A NEW memorial to Scottish police officers is to be created to honour their achievements and help grieving families cope with their loss.
A NEW memorial to Scottish police officers is to be created to honour their achievements and help grieving families cope with their loss.
For the first time, the names of officers across Scotland who were still serving but off-duty at the time of their deaths will be added to a new wall being built at an existing memorial in Fife.
The move follows calls from mourning relatives to extend the memorial in the grounds of the police training college at Tulliallan, which until now has only commemorated officers who died in the line of duty.
Widow Christine Fulton, whose 28-year-old husband PC Lewis Fulton was stabbed to death in 1994 while answering an emergency call in the Gorbals, said the new wall would help reduce the isolation felt by relatives of officers.
Mrs Fulton said: "We are building a small wall at the entrance to the memorial garden, where people can put little plaques for their officers who have not died on duty.

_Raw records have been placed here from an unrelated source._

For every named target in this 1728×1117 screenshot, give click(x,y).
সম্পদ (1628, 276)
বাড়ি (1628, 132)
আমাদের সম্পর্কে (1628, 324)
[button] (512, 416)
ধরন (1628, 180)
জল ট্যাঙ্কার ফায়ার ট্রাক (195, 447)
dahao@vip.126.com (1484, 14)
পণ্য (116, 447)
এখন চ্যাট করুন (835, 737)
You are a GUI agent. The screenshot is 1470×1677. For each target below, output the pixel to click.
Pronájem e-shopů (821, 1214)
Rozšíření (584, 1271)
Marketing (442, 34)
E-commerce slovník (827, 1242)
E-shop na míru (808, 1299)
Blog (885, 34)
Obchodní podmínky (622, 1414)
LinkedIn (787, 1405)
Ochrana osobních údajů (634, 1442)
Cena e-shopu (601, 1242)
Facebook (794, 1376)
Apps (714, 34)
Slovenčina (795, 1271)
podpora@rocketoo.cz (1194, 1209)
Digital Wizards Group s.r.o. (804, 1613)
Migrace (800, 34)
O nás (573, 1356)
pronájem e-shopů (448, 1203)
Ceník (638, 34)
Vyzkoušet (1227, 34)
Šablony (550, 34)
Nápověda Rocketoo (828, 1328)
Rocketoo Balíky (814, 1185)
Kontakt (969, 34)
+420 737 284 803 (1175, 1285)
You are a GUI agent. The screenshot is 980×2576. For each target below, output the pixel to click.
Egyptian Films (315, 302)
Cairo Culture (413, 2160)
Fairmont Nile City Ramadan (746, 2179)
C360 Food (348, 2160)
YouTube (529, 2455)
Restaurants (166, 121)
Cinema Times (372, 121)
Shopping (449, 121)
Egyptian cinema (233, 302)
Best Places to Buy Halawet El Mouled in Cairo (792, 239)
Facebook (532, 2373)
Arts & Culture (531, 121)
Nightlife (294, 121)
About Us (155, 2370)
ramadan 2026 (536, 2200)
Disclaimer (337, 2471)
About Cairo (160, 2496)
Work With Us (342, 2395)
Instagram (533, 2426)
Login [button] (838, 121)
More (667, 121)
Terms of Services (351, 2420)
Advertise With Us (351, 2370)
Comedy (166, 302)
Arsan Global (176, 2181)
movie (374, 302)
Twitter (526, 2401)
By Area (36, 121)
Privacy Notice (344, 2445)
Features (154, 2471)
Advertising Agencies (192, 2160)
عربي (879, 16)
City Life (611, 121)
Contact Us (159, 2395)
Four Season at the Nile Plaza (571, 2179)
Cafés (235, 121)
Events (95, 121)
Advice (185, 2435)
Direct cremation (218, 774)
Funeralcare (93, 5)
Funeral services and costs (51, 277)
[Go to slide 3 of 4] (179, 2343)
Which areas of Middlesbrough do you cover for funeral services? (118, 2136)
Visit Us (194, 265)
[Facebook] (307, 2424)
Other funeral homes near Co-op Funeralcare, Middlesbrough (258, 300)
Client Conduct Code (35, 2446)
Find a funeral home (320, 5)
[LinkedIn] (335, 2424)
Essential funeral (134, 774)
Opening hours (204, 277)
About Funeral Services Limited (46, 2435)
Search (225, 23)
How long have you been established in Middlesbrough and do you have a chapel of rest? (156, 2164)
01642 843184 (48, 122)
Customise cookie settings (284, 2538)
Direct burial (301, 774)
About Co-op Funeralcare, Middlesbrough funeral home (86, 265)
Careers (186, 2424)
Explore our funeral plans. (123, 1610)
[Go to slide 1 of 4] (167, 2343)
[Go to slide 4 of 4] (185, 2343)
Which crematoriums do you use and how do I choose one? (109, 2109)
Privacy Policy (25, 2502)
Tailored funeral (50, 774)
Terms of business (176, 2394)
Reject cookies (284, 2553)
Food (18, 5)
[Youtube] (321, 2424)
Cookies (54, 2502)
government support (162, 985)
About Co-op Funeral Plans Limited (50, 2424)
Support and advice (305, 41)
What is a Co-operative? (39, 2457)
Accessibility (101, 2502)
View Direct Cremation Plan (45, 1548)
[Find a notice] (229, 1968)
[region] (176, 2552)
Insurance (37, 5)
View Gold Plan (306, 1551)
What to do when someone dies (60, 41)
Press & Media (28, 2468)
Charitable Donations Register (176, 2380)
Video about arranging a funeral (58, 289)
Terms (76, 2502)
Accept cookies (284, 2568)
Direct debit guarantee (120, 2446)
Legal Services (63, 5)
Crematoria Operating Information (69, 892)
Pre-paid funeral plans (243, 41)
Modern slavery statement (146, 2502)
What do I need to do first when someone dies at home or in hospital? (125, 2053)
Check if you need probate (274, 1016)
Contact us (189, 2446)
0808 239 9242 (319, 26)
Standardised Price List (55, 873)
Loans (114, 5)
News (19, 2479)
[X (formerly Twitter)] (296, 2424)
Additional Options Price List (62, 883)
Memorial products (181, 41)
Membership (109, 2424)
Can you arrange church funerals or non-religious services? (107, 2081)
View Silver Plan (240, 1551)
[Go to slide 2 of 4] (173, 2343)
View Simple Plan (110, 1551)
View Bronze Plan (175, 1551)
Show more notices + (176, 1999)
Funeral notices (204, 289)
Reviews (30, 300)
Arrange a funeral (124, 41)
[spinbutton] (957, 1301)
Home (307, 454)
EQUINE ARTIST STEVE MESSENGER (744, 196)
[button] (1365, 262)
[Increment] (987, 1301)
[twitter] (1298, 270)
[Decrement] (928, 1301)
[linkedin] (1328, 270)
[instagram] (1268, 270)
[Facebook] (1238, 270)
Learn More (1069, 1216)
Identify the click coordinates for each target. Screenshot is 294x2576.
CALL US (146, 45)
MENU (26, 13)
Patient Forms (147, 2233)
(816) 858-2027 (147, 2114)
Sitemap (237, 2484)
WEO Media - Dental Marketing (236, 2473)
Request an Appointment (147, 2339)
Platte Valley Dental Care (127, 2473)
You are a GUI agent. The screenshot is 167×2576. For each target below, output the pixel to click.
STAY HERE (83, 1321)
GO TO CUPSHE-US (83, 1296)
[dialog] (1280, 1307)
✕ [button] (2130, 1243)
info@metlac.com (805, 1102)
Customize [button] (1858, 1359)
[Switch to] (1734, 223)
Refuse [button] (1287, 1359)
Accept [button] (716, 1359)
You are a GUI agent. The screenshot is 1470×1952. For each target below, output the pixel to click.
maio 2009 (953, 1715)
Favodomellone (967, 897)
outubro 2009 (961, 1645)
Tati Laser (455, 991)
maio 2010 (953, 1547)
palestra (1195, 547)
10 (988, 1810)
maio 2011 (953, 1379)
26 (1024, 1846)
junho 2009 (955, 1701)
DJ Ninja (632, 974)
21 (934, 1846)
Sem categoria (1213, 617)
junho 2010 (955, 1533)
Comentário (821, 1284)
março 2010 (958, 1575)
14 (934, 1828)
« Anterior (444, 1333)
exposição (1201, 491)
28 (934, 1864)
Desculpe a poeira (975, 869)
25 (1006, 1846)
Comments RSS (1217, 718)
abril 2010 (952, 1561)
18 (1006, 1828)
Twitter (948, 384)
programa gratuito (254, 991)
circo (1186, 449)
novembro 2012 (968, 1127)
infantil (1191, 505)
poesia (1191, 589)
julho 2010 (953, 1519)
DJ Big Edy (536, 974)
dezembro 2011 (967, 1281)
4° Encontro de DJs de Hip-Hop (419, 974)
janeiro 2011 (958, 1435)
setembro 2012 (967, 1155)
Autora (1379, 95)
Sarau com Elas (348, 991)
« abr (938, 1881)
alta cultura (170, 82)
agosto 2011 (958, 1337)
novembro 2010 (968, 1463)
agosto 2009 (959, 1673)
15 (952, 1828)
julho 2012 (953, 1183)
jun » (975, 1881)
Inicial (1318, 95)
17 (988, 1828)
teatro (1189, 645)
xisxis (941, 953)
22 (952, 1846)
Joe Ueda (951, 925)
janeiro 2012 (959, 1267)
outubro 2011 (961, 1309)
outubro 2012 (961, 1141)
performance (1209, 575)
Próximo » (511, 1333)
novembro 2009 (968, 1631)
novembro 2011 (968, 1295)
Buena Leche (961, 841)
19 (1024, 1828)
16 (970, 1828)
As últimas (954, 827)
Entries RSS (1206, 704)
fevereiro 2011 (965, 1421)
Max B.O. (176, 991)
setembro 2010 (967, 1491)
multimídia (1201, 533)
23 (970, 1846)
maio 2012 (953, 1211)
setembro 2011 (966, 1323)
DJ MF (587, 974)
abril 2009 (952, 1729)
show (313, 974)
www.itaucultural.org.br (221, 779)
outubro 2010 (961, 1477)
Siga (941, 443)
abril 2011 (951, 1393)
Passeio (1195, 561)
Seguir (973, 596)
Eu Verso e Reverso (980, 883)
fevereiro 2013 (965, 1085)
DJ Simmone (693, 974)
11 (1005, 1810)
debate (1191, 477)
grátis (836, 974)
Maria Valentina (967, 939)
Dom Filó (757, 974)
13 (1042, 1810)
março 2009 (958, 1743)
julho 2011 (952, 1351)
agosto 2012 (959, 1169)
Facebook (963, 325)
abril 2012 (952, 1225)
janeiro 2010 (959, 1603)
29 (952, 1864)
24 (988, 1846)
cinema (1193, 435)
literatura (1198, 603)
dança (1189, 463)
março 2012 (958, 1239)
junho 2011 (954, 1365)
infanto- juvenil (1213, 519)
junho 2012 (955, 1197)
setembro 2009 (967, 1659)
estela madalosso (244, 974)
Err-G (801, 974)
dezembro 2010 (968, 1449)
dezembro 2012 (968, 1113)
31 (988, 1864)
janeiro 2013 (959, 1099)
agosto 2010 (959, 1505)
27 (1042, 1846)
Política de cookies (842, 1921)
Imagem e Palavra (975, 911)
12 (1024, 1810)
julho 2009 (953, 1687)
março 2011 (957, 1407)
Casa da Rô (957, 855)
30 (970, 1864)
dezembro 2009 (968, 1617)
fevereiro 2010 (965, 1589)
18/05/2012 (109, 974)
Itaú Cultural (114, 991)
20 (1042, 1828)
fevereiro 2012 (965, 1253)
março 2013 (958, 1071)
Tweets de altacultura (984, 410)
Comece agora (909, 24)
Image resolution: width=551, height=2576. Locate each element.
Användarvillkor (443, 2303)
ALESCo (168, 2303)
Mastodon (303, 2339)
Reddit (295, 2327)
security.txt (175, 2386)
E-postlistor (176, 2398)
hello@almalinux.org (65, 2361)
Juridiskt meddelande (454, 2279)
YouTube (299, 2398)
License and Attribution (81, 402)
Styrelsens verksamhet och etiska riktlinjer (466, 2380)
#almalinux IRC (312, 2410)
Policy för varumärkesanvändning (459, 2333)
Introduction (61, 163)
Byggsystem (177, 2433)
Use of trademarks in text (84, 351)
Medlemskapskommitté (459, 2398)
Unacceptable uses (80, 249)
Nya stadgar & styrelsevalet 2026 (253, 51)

"We have had so many requests from people who wanted to mark their own officers' death in some small way.
"This will give them somewhere that they feel they can go to remember their officer."
Work on the wall is expected to get under way shortly, with the first names added in the new year.
A ceremony marking the development is likely to be held next September as part of the annual Scottish police memorial service.
Assistant Chief Constable John Geates, director of the Scottish Police College, said the memorial and the remembrance service were both "tangible" reminders to surviving families that they were not alone.